Sin embargo, con el transcurrir del tiempo, la palabra fue variando en su significado y desde hace algunos siglos ser demagogo significa tratar de seducir al pueblo con halagos y engaños con la finalidad de obtener algún beneficio grupal o personal.
En política, la demagogia significa realizar promesas que el pueblo desea escuchar, a sabiendas de que lo ofrecido no se va a poder concretar. El discurso mentiroso solo busca que la gente crea en lo prometido y otorgue su respaldo (generalmente, el voto) a quien proclama el proyecto.
En las campañas electorales de los candidatos para las elecciones pasadas, la demagogia estuvo presente, como siempre. El postulado por el Gobierno ofrecía hacer realidad las mismas promesas hechas por el mandatario actual: prioridad a la educación, la salud, la seguridad, creación de empleos, inversiones, etc., etc.
El principal candidato de la oposición fue más demagógico aún: anunció que la energía eléctrica tendría una tarifa inferior en un 400 a 500 por ciento y que los paraguayos tendrían un trabajo digno y bien remunerado.

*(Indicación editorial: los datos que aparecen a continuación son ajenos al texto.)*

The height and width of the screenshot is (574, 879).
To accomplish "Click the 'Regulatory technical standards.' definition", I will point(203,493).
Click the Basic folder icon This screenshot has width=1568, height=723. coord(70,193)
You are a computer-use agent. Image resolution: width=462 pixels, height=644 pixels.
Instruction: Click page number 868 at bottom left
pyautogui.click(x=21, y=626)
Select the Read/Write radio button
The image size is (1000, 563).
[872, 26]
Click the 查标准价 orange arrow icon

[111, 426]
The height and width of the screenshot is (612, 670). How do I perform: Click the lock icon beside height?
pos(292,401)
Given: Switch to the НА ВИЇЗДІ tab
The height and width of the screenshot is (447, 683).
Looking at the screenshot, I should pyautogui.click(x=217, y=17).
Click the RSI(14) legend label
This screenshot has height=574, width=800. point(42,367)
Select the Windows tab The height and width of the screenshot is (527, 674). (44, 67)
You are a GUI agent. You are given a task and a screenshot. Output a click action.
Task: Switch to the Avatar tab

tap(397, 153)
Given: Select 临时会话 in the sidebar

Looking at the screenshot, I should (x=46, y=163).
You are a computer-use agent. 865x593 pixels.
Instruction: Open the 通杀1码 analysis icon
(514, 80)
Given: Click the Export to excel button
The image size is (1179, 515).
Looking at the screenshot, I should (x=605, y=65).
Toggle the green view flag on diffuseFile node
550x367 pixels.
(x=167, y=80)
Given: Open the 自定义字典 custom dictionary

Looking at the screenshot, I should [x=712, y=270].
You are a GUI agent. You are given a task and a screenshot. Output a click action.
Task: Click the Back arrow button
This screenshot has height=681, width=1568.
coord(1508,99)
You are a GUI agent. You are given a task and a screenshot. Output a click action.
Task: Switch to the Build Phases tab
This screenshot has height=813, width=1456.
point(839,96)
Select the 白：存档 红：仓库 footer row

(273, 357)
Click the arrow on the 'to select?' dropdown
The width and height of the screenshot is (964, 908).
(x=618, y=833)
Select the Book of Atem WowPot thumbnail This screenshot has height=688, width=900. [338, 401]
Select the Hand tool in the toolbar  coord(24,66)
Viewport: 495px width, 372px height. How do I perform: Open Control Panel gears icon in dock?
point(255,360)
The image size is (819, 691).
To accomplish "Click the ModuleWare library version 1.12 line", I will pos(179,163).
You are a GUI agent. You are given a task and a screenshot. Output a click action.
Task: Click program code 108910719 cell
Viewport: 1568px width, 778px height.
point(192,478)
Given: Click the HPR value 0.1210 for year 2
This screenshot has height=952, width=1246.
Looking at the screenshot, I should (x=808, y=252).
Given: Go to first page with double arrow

Hace unos días, el presidente electo visitó la conflictiva zona norte, mantuvo reuniones con familiares de los dos secuestrados y dijo que pondrían fin a la existencia del grupo criminal EPP en la región. Cartes también había dicho, al asumir el mando, que la banda terrorista no le marcaría la agenda y sucedió todo lo contrario.
¿No se puede hacer política en Paraguay sin ser demagogo? Posiblemente, no porque gran parte de la ciudadanía no tiene memoria, le gusta que le mientan, necesita creer que existen políticos honestos y leales a la palabra empeñada.
Como ciudadanos casi no aprendemos nada de las lecciones que nos da la vida diaria. Un segmento pequeño de la población analiza, piensa y emite un voto consciente, en tanto la mayoría simplemente se deja llevar por la costumbre y baila la polca que le marcan los punteros de los partidos tradicionales.
Es una pena, pero hasta un obispo arrepentido de su vocación y volcado tardíamente hacia la política, resultó ser una demagogo más entre tantos. Solo una buena y generalizada educación y mucha paciencia podrían modificar con el tiempo esta plaga que llevamos encima.